Alistair Phillips-Davies, the CEO of SSE, a company participating in the development of Dogger Bank, warned in May that after years of declining CfD costs, it’s crucial for politicians to reassess pricing, particularly in light of inflation affecting the supply chain.

The challenging business environment is posing additional risks to offshore wind projects that secured contracts in last year’s round, AR4.

Duncan Clark, the leader of Ørsted UK and Ireland, which obtained a CfD for its 2.8 gigawatts Hornsea 3 development off the coast of Yorkshire, described the AR4 contracts as “excellent value” for taxpayers. However, he also cautioned that the company has been facing significantly higher costs since then due to an “extraordinary combination” of factors.

Clark expressed growing concern over the potential for projects to be postponed or even abandoned. Ørsted is set to make a final investment decision on its project by the end of this year and has called on the Government to offer “targeted support” for the sector, potentially in the form of tax incentives.

A company spokesperson stated that the UK’s offshore wind industry has reached a pivotal juncture and emphasized the need for ongoing focus to ensure offshore wind realizes its potential to become the cornerstone of the UK’s energy system.

Vattenfall, a company that secured an AR4 contract for its Boreas wind farm in the Norfolk zone, where it has plans for three projects producing a total of 4.2 gigawatts of power, has also highlighted that the market conditions are exceptionally challenging.

Catrin Jung, the company’s head of offshore wind, states, “We still aim to develop the Norfolk Zone fully. However, governmental frameworks, including contracts for difference, must reflect market realities.”

One project that seems particularly precarious is Inch Cape Phase One, a 1.1-gigawatt development off the coast of Scotland. The project is equally owned by Red Rock Power, a state-owned Chinese energy company, and ESB Group, under the control of the Irish Government.

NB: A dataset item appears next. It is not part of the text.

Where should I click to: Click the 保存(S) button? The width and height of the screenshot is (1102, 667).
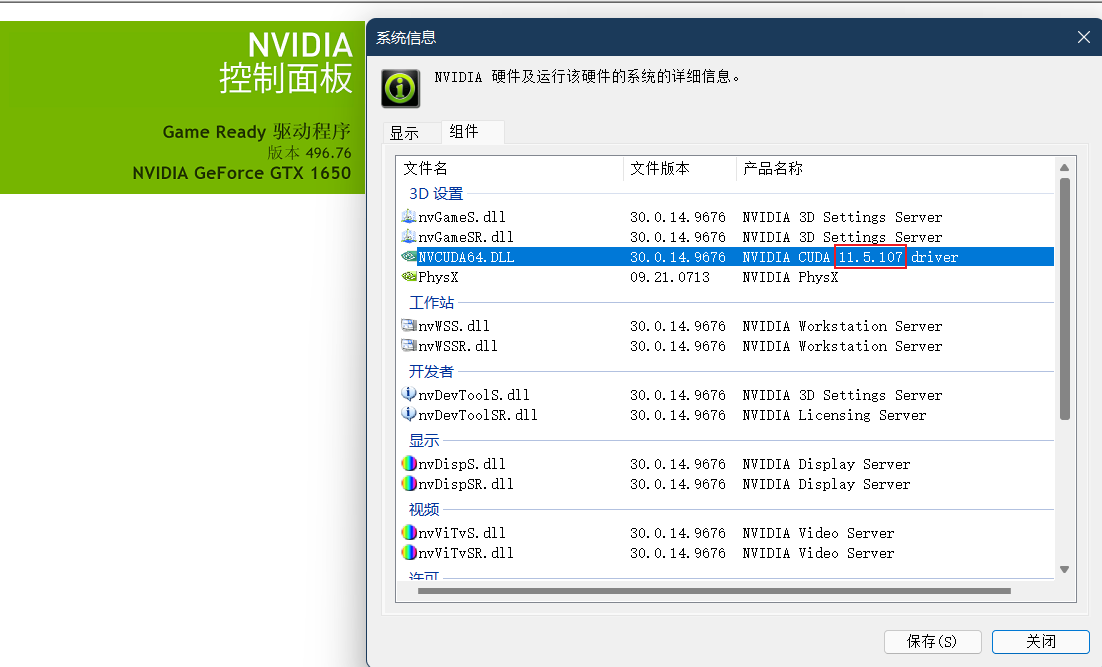tap(932, 641)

Over recent months, the project has seen the departure of its chief executive. The company had previously planned to make a final investment decision by mid-year.

Several offshore wind companies are currently hoping for support from Jeremy Hunt, the Chancellor, although considering the current strain on the Government’s finances, this appears to be an increasingly daunting task.

According to Muscat from RenewableUK, there’s still room for adjustments to the AR5 strike price, which she contends should be twice its current rate for offshore wind.

“Developers need the assurance that prices can increase if necessary to reflect economic circumstances,” she adds.

“If the Government’s indicators are that prices can only decrease, then I believe this will diminish confidence in the long run.”

However, for some, these issues lead to broader questions regarding offshore wind subsidies in general.

Porter from Watt Logic points out, “We are 20 years into subsidising offshore wind, yet we still need to do so.

“If the goal is to support an emerging technology until it matures, then subsidies should gradually diminish to nothing over time. If that isn’t the aim, then what is the current purpose of these subsidies?”

For the time being, ministers remain optimistic about the industry’s future, with Shapps dismissing concerns over competition from the US earlier this year.

Shapps addressed MPs in May, stating, “The fact is that the US does not have the world’s largest, second largest, third largest, or fourth-largest offshore wind farm. Do you know why? They are all being constructed here in the UK, where we are decades ahead.”

Experts warn, however, that maintaining this lead should not be assumed. While Britain may have an initial advantage, various factors could potentially derail the country’s progress.